• **TASK DETAILS**
In the entries below, how many lines hold the string "computer"? Give only the number.

____________________

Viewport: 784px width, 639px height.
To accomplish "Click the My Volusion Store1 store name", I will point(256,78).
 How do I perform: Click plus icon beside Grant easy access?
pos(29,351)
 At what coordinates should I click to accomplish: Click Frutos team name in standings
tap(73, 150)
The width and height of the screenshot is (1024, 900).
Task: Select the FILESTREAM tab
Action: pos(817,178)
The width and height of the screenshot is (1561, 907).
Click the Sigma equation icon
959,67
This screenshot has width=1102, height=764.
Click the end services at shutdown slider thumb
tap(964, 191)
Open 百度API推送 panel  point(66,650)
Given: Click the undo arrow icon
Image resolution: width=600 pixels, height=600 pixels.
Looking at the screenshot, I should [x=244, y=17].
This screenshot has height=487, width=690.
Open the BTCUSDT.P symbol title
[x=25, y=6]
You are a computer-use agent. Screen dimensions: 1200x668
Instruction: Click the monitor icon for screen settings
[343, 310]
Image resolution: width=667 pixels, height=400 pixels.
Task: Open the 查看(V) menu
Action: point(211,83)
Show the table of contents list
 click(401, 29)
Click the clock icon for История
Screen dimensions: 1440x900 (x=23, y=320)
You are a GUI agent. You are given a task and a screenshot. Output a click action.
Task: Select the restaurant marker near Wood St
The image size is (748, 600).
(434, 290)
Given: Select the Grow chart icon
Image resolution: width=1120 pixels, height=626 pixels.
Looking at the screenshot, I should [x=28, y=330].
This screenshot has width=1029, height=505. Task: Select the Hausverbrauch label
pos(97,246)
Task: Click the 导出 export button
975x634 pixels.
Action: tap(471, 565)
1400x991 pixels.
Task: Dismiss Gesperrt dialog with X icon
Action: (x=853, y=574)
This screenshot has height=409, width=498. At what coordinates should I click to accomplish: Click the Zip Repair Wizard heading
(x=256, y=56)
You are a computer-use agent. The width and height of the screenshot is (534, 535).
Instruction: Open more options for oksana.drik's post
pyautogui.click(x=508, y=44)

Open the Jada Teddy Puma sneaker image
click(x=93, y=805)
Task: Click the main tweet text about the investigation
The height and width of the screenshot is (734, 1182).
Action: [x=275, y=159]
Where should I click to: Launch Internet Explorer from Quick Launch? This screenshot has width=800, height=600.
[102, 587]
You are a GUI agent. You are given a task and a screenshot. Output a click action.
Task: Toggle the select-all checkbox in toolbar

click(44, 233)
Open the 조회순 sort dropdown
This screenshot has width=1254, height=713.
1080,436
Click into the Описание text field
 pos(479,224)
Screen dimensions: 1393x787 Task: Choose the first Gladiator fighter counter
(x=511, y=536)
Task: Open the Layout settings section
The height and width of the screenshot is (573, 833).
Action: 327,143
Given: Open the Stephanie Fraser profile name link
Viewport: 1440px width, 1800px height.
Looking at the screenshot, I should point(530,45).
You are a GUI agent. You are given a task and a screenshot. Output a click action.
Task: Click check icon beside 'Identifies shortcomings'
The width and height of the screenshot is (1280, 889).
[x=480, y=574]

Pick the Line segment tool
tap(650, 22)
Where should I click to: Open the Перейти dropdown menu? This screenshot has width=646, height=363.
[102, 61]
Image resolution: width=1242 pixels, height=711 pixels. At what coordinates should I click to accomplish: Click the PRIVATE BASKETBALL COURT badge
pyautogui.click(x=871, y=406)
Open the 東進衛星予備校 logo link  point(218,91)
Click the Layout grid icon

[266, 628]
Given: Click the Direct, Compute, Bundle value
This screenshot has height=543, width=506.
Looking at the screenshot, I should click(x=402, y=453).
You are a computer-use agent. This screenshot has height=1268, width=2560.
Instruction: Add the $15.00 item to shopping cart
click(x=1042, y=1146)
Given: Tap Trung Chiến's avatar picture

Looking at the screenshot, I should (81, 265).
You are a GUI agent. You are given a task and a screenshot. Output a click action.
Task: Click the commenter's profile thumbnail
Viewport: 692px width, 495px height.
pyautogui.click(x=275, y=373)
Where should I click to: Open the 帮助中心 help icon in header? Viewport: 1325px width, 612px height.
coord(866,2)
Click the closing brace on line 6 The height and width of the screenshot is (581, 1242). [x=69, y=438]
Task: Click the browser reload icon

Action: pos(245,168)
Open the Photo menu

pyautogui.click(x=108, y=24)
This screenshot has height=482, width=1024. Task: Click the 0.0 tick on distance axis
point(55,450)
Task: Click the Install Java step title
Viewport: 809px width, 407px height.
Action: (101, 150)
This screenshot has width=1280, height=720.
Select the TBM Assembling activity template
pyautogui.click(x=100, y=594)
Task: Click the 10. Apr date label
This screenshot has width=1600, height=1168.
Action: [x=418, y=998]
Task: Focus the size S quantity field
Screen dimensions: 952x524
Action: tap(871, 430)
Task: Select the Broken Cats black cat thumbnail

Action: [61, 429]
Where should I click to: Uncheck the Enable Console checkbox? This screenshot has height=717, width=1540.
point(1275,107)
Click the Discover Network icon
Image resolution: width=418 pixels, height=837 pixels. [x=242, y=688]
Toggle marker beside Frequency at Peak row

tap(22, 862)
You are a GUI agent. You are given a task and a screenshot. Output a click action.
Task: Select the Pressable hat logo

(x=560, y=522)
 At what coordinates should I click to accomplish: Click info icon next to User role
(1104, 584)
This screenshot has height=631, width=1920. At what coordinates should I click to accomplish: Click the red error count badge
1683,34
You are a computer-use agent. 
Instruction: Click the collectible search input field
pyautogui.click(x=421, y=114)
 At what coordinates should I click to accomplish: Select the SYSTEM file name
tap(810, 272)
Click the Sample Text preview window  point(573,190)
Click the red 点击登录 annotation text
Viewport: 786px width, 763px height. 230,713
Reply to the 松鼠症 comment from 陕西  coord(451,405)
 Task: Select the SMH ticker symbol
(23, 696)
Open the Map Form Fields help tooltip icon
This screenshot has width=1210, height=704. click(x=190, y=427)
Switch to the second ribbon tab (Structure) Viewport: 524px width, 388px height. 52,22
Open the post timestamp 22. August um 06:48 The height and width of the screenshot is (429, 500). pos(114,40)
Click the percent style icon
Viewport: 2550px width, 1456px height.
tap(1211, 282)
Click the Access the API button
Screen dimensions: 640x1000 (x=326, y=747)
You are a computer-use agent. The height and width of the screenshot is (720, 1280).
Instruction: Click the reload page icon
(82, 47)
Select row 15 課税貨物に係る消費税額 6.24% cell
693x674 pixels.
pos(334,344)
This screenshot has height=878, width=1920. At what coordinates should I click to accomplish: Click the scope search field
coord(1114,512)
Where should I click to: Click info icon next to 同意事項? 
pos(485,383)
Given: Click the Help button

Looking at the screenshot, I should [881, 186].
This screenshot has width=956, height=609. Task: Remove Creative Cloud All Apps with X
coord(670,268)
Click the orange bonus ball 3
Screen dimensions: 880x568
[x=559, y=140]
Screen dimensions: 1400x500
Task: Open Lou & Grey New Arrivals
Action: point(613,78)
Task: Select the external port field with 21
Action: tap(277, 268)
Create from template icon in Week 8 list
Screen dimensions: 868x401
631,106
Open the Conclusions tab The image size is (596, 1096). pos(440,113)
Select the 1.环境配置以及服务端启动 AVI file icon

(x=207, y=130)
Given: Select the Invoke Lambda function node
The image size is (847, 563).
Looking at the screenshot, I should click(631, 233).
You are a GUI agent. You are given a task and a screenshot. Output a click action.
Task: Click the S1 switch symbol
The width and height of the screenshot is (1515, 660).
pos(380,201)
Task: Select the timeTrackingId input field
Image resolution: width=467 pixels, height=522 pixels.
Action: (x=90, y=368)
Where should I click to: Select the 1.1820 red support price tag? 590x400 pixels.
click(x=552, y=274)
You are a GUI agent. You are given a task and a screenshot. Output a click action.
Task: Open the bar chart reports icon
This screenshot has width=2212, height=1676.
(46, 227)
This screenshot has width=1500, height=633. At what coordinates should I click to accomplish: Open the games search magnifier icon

____________________

• **ANSWER SECTION**
5